▶ _PROBLEM TO WORK ON_
For the word "agent", count the lines of the data that include it and give only the total.

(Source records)
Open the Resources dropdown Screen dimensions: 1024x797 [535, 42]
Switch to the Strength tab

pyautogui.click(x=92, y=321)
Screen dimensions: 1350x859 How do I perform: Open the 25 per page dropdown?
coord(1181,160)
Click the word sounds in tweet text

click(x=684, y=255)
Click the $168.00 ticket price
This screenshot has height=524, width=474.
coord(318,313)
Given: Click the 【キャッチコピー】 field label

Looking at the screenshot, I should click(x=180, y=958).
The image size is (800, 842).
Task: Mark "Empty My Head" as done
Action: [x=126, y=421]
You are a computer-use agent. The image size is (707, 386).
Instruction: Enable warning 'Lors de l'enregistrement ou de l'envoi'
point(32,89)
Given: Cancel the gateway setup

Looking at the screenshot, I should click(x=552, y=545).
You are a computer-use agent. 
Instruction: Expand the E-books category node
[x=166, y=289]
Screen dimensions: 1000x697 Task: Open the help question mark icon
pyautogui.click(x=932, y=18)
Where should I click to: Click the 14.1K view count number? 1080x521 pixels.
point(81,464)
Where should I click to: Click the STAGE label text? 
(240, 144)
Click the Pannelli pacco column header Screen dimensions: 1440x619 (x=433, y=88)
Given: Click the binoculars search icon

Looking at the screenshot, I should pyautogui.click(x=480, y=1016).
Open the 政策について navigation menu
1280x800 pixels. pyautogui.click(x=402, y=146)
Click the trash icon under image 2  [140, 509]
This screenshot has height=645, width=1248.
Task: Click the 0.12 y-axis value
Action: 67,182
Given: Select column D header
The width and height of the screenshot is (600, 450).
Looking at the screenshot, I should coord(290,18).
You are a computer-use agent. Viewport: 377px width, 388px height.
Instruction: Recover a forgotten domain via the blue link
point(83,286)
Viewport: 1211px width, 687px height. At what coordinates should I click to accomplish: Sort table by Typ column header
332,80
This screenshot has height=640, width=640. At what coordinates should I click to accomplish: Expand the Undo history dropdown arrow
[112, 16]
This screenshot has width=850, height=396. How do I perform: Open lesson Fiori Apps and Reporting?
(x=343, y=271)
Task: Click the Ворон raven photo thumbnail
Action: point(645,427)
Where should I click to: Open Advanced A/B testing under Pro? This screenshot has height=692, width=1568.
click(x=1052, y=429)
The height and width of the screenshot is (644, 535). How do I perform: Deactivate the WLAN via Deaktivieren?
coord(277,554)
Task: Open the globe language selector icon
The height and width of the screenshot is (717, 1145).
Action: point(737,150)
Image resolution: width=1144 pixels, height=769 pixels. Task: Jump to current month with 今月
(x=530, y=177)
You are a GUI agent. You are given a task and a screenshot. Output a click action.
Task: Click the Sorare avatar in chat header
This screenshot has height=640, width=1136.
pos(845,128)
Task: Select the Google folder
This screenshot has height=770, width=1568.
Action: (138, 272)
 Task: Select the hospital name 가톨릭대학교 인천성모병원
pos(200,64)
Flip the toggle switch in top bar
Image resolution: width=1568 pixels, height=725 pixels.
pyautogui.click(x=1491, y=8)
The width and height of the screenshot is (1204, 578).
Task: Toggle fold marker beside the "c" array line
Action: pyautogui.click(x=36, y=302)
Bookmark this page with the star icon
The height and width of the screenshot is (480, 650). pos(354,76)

▶ _TASK ANSWER_
4